谷川岳の登山のあと、いくつかの水上温泉につかってきたが、おすすめがJR水上駅に近い「源泉湯の宿 松乃井」。開業は1956年と、70年の歴史を持つ。2007年に大幅リニューアルして、日本屈指のゴージャスな温泉ホテルになった。

駅から歩いて行ける距離にしては、あまりにも広い。谷川岳を望む利根川源流に建ち、4つの源泉を持つ。

敷地面積一万坪を誇る日本庭園「華松園」は圧巻で、露天風呂に浴しながらも、その魅力を堪能できる。

正午以降は日帰り入浴ができ、タオルセットも貸してくれるので手ぶらでOK。
2500円と高額だが、その価値は十二分にある。

浴場までの日本庭園を通る道中も風情がある。

「源泉湯の宿 松乃井」では、露天風呂と内湯は別の場所になっている。

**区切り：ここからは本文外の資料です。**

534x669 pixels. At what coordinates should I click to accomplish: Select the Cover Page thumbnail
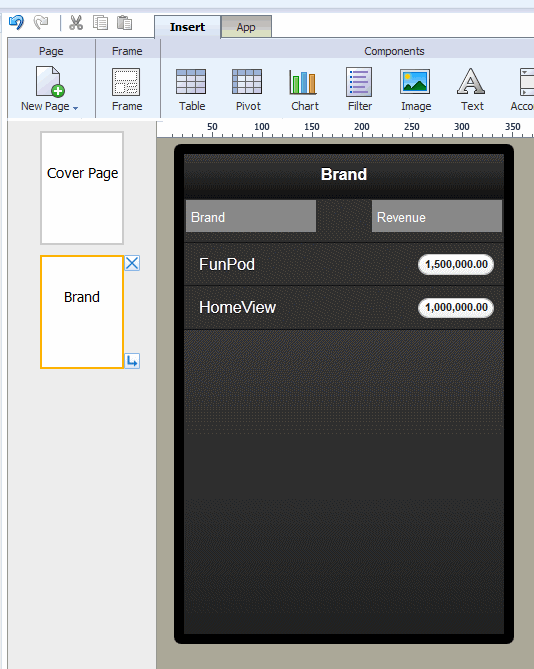pos(82,188)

日本一の降雪量を誇る谷川岳。極寒の冬や春などは、内湯「月あかりの湯」に浸かり、元湯(内湯)・寝湯・露天風呂・水風呂を愉しめる。

そして、夏や秋におすすめが、露天風呂の「火あかりの湯」

源泉掛け流し、加水なしの天然温泉、 自慢の庭園を眺めながら、ゆったり極上のひとときを味わえる。

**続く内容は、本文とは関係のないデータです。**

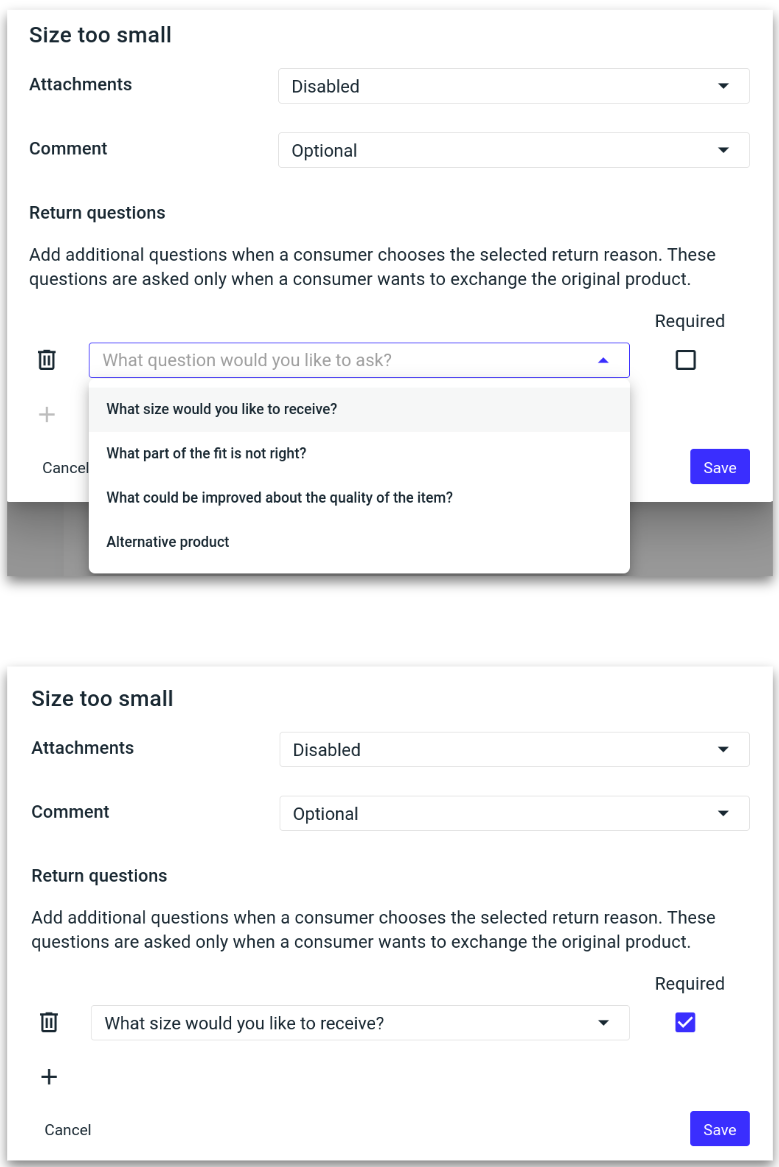The height and width of the screenshot is (1167, 779).
Task: Add another return question with the black plus icon
Action: coord(49,1077)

熱湯とぬる湯の2種類の浴槽があるので、熱い湯が苦手な登山の先輩も大満足。
源泉を4本保有する「松乃井」は2種類のお湯がある。ひとつが、石灰岩の地熱で長い年月をかけ熟成された「熟成温泉」。芯の通った感触が肌に残る。

もうひとつが、源泉を空気に触れさせないよう、湯殿の底から「源泉」を湧き上がらせる「湧湯(生温泉)」
特に夏におすすめは、ぬる湯。谷川岳の雪解け水を沸かしたような純度。雪の温泉に浴している心地になる。雪の記憶と、ぬる湯の静けさ。

時折り、谷川連峰から吹き下ろす涼風が心地よい。気温30度を超える盛夏でここまで快適な温泉は、全国を探しても多くない。湯から見上げれば、夏の空は青く、緑は濃い。
季節が音もなく通りすぎていく。

谷川岳の雪山から下山したあとに浴していれば、どんな天国を味わえたのか。登山を引退した今となっては叶わぬ夢だが、もっと早く「 松乃井」に来ればよかった。
しかし、登山靴を脱いだ今だからこそ、このぬる湯の価値が沁みてくるのかもしれない。

湯上がりは豪華なラウンジで、ほっこりしてほしい。
入浴後30分はリラックス効果が持続するので、動かないことが得策。
ホテル自慢の谷川岳の清水を呑んで生まれ変わろう。
帰りは近くの「丸須製菓」に立ち寄って欲しい。
夏は「飲むわらびもち」

そして、全国でも屈指の美味しさを誇る「仙ノ倉万太郎」や「白毛門」などの温泉饅頭を堪能してほしい。夕方には売り切れるので、先に買っておくのも良い。
水上温泉「松乃井」の温泉分析書

- 泉質:アルカリ性単純温泉
- 泉温:41.5℃
- 浴槽:石
- 種類:内湯、露天風呂
- pH値:8.6
- 湧出量:記載なし
- 湯の色:無色透明
- 成分総計:290mg
水上温泉「松乃井」の泉質は、アルカリ性単純温泉。pH値が石鹸とほぼ同じ8.6でスベスベの湯。全体的に成分量が少ないので、際立った特徴がない。その分、純度の高い湯を堪能できる。何より景観が日本屈指なので、その気持ちよさが大きく加わる。